Coating of Material with Biosurfactant Compounds

Biosurfactants produced by Pseudomonas aeruginosa SB24 (rhamnolipid congeners), Bacillus amyloliquefaciens ST34 (surfactin and bacillomycin L analogues and homologues) and pigmented (P1) and non-pigmented (NP1) Serratia marcescens strains (serratamolide and glucosamine derivative homologues) were immobilised onto the surface of HDPE, PVC and stainless steel grade 304. To introduce functional groups (hydroxyl groups) to the surface of the materials, the materials were first treated with a Piranha solution and silanized with a 3-triethoxysilylpropan-1-amine (APTES) linker. The lipopeptides and glycolipid compounds were then chemically modified and covalently coupled to the APTES linker on the respective materials. 

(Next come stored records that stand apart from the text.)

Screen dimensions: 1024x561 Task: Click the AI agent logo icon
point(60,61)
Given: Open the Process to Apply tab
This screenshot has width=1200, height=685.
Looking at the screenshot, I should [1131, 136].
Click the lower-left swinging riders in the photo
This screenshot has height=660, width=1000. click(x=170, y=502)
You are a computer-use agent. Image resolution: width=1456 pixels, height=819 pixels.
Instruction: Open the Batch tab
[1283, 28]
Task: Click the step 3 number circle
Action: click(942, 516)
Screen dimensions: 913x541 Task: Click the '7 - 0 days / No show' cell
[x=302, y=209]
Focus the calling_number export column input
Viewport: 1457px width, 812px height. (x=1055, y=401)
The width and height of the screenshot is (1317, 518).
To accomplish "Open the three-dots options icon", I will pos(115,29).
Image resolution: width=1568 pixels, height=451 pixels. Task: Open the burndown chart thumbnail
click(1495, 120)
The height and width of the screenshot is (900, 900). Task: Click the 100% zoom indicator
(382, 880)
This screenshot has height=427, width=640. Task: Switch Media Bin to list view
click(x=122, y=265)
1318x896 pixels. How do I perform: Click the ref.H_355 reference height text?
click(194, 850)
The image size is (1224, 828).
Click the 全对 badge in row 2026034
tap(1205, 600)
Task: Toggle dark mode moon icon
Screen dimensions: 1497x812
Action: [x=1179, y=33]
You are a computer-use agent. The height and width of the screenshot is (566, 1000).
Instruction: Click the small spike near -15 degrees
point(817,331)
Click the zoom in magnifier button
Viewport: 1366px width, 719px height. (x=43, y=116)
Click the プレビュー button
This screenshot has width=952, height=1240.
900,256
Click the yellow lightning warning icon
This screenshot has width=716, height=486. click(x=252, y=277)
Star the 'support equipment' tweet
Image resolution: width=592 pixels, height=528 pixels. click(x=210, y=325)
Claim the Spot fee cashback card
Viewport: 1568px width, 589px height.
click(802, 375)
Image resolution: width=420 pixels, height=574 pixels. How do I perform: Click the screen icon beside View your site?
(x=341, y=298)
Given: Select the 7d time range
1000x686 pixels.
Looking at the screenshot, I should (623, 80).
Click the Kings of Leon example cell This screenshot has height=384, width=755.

Surface immobilisation of the biosurfactants onto the material surfaces was confirmed using attenuated total reflectance Fourier transform infrared spectroscopy, scanning electron microscopy coupled to backscattered electron imaging-energy dispersive x-ray spectroscopy and water contact angle measurements. The coating and immobilization methods provide covalent linkages between the antimicrobial biosurfactant compounds and the APTES-functionalised material. The covalent nature of the bonding may be expected to reduce leaching, enhance long-term stability and increase the duration of antimicrobial efficacy. The biosurfactant coated materials have the potential to be exploited as biomaterials to prevent or delay the onset of biofilm formation.